### Problem to work on
Scan the material for the word "will" and return every matching line.

[Dataset excerpts — start]

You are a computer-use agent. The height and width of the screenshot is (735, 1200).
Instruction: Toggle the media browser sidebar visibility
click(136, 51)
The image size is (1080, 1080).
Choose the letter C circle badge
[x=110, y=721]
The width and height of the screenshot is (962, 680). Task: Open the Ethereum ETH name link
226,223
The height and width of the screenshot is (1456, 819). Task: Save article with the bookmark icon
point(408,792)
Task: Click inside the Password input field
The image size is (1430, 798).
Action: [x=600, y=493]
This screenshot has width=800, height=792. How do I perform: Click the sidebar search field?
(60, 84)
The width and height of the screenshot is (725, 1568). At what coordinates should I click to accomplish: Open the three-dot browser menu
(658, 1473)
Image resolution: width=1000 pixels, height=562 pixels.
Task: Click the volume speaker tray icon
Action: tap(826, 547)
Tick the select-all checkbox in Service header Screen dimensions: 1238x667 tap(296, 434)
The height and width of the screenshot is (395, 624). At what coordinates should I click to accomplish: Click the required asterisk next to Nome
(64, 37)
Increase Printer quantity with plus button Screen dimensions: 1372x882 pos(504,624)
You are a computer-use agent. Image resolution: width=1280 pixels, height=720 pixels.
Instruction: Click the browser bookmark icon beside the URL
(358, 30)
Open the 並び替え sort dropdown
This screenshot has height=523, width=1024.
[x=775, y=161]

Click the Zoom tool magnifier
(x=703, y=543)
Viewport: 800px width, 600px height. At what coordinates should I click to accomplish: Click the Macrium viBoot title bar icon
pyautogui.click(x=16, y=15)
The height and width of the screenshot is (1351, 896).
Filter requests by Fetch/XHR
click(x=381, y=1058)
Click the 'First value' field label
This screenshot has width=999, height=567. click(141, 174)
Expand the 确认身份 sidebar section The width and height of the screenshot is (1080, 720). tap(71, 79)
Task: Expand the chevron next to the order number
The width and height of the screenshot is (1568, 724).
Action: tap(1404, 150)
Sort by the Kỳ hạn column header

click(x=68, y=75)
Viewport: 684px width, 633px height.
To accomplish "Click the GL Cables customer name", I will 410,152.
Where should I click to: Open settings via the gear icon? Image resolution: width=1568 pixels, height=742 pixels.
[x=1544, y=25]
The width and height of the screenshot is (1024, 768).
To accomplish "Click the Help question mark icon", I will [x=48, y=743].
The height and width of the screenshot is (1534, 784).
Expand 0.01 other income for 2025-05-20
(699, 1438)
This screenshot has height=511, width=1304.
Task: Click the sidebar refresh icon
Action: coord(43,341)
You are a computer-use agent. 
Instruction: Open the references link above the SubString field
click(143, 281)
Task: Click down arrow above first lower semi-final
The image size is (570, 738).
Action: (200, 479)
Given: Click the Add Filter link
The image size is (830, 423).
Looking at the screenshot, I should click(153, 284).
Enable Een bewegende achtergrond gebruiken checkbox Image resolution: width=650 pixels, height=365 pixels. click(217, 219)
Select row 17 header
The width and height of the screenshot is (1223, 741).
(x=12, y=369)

[Dataset excerpts — finish]

### Written solution
To accomplish "Click the GL Cables customer name", I will 410,152.
To accomplish "Click the Help question mark icon", I will [x=48, y=743].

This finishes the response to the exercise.